“Masih rendahnya ranking Indonesia dalam menarik minat investor dari luar memang menjadi tantangan. Saya tahu para kepala daerah ini saat ini di satu sisi sibuk luar biasa memisahkan mana masyarakat yang sehat dengan yang sakit, namun di sisi lain (mengupayakan) ekonomi di daerah juga tidak boleh berhenti. Saya banyak menerima keluhan dari daerah-daerah yang mengalami defisit keuangan, tersendatnya biaya operasional rutin dan persoalan-persoalan berat lainnya,” ujar Anas.
Azwar Anas berharap RUU CK yang kini tengah dibahas di DPR akan melahirkan harapan baru. Bisa memberikan karpet merah kepada investasi di satu sisi dan menumbuhkan lapangan pekerjaan di sisi yang lain.
“Mudah-mudahan langkah Apkasi ini memunculkan optimisme baru dan memberikan pemahaman yang komprehensif kepada para kepala daerah dalam mengawal dan ikut berkontribusi dalam pembahasan RUU Cipta Kerja ini,” tukasnya.
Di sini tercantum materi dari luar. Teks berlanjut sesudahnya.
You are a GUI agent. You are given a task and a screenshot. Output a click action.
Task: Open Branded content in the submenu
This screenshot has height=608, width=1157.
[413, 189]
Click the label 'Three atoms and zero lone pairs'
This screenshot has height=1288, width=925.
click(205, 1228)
Dalam webinar ini tampil sejumlah narasumber, di antaranya Rieke Diah Pitaloka, Wakil Ketua Baleg DPR RI, R. Endi Jaweng, Direktur Eksekutif KPPOD dan Ahmed Zaki Iskandar, selaku Ketua Hubungan Antar Lembaga Apkasi dan Bupati Tangerang serta dihadiri oleh Prof Ryaas Rasyid, Penasehat Khusus Apkasi dan dimoderatori oleh Sarman Simanjorang, Direktur Eksekutif Apkasi.